You and I are alike - I haven't dealt with this well either. It has taken 3 years of support groups, social worker counseling, research, blog writing, conference attending, edcuation, and support from all of you to get me to where I am today - which although many people don't think I'm doing so great, I am a loooooong way ahead of where I was. The struggle is chronicled in all of my blogs. From sobbing, stress, screaming, and arguing - to finally accepting that my husband is not coming back, and I have to deal with who the disease has left in his place. I can't argue with him; can't raise my voice; can't react to his rantings; can't react to his crying and manipulating. I had to build a wall around my emotions and deal with each episode one episode at a time; one day at a time.

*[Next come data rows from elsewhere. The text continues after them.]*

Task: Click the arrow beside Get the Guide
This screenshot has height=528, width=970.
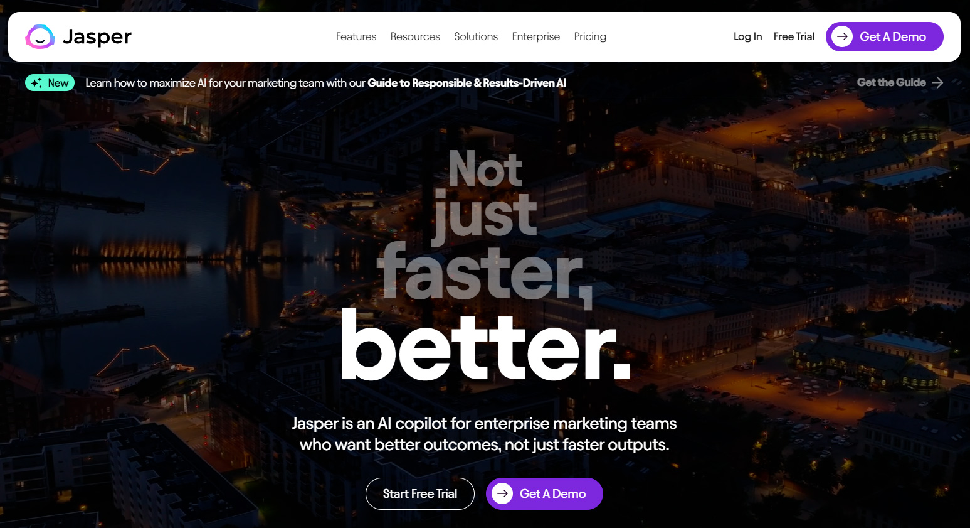Action: tap(937, 83)
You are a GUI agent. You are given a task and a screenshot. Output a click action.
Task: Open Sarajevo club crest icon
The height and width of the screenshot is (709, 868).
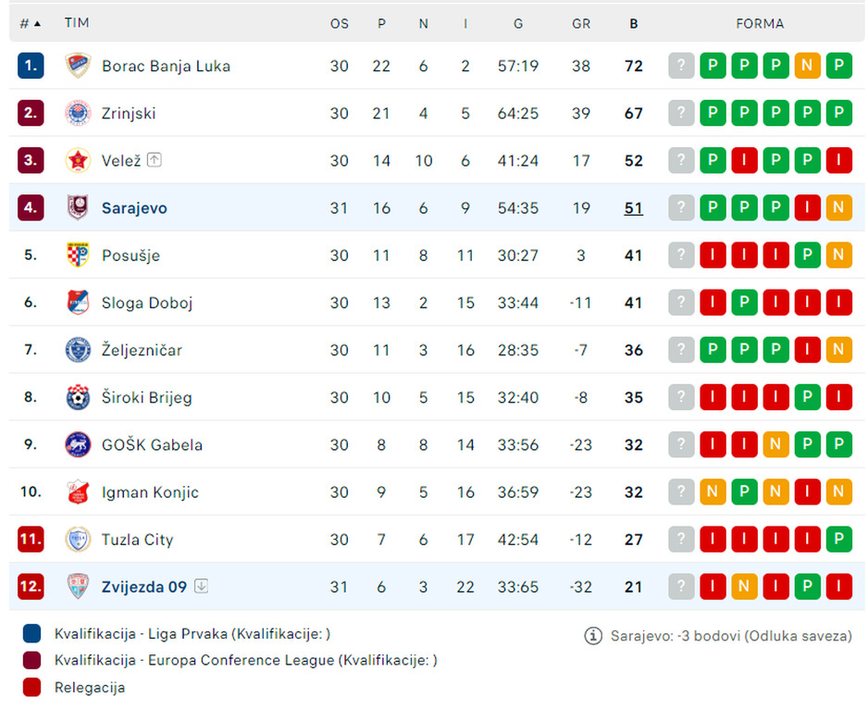tap(78, 207)
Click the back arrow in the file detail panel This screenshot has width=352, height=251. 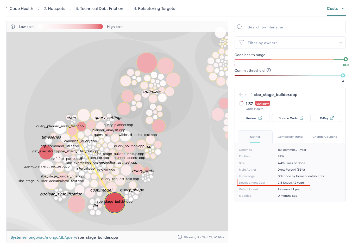(x=241, y=94)
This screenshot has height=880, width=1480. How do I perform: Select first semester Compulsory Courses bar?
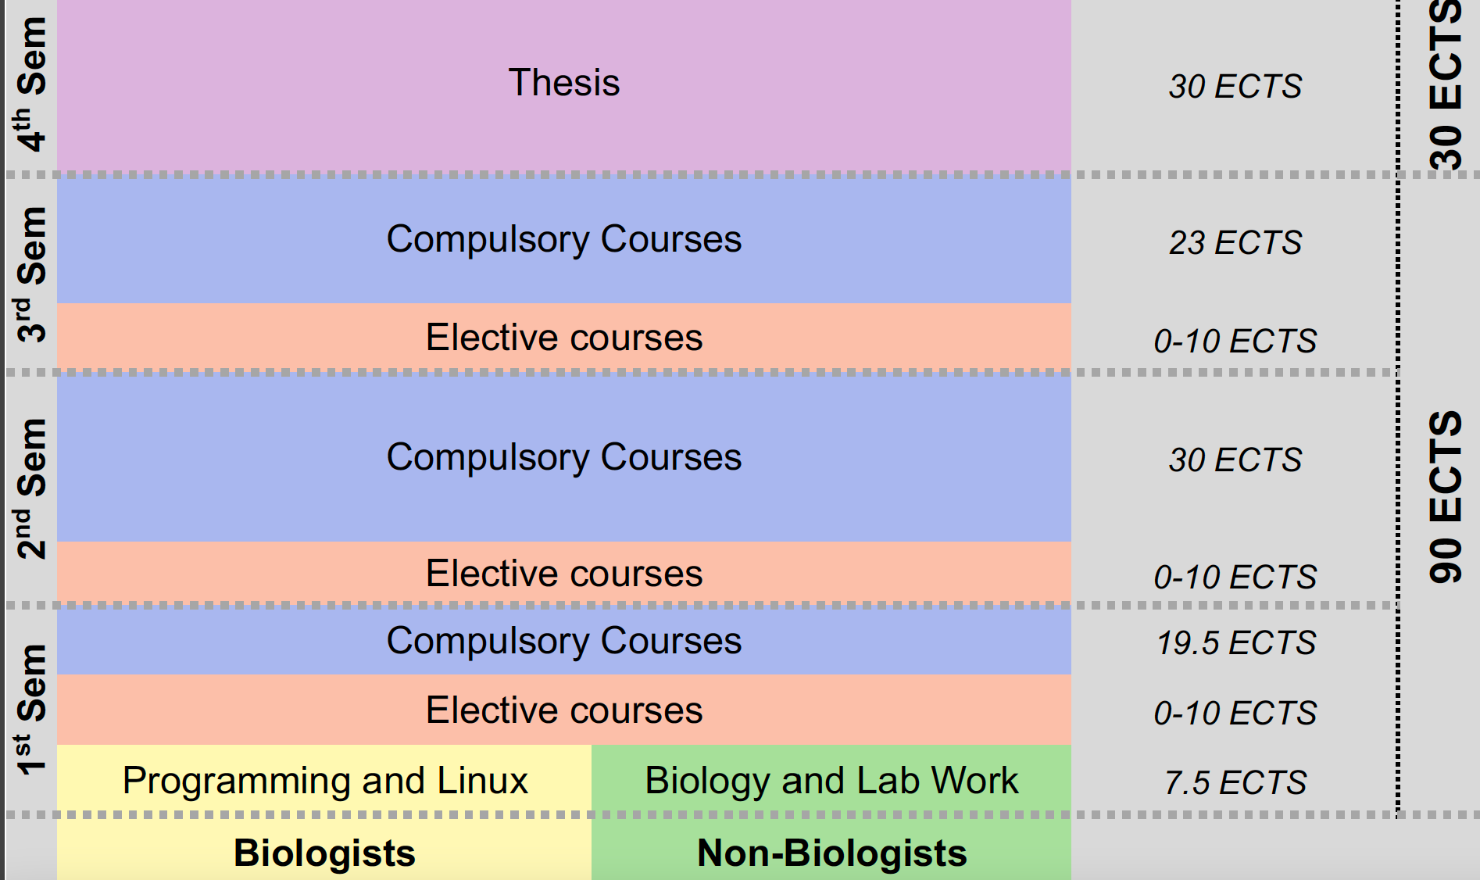pyautogui.click(x=564, y=642)
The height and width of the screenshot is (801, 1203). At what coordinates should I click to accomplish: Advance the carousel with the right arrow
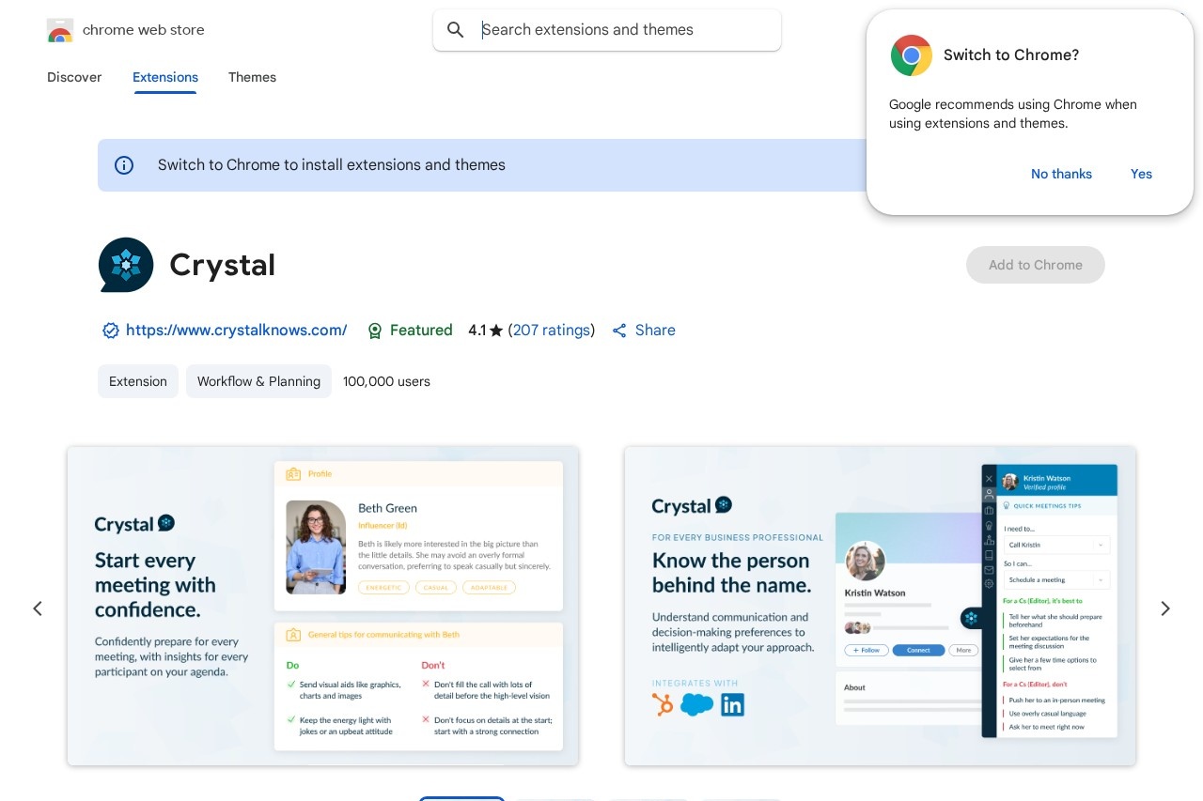pos(1165,608)
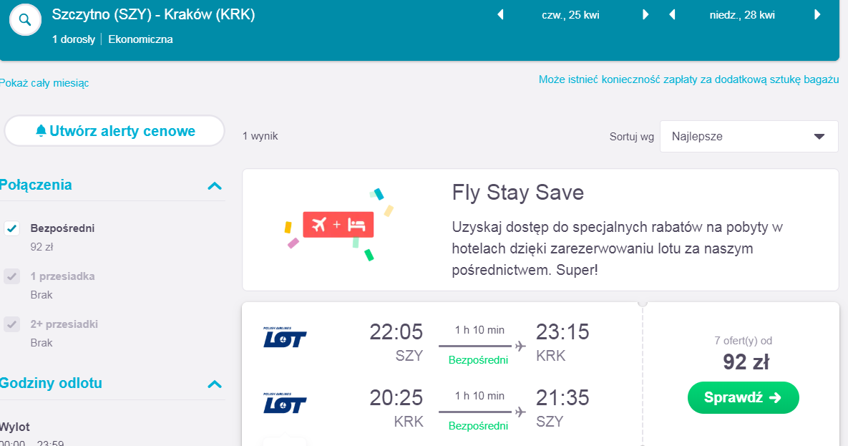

I do believe that every person has to come to that point on their own in their own time frame.
Honestly, out of all the books and all the advice, the one resource that helped me the most was "Understanding the Dementia Experience" by Jennifer Ghant-Fuller. It is on the left side of my home page - www.thealzheimerspouse.com It helped me understand the disease in such a way that I was better able to cope with what came along.
Many members tell me that reading my blogs that sound like their own experiences have helped them. Click on the previous blog section on the left side of the home page, and scroll through the topics. Read the ones that sound most relevant to your situation.
Jolene Brackey was the featured speaker at the caregivers' conference I attended last year. She's an excellent, fun speaker. Bought her book and recommended it on this site. It IS a great book. Next caregivers' conference for me is this August--Frankfort, IN. HB went w/me last year, but says he doesn't want to go this year; so I'll have to make arrangements for family to check on him from time to time. OF course by August, he may change his mind.
joang, I loved the "Understanding the Dementia Experience" so much that I have ran it off to share with my sons. I take it out and read it often. Thanks for mentioning it tho. It is so good and on point. I get more help from this site than I do from the Alzheimer Association. The AA means well but it is only as good as the people there. Most mean well and some are just talk. I am sure ya'll can relate to this. Anyway, please keep putting the usefull information and care and support you have on this site..... You and your diligence are a blessing to all of us....... God Bless and Keep you in your job as caregiver......to your loved one and to all of us on this site......
If anyone is in the Chicago area, I want to let you know that Jolene Brackey is speaking at a 2 hour conference on November 16. It is being sponsored by Sunrise Senior Living, Lexington Healthcare and the Greater Illinois Chapter of the Alzheimer's Association.
"COPING WITH LOVED ONES WITH DEMENTIA"
Tuesday, November 16, 2010 10:30 am - 12:30 pm OR 6:30 pm - 8:30 pm
Hyatt Regency O'Hare 9300 Bryn Mawr Avenue Rosemont, IL 60018
Refreshments will be served.
RSVP to 800-797-4785 to reserve a space at one of the two presentations. Seating is limited. Event is free.
I'm attending with another spouse from my support group.
Deb, I wish I could come. DH and I are speaking as part of a panel on early memory loss at a conference in Springfield on November 15th. We will still be at that conference on the 16th.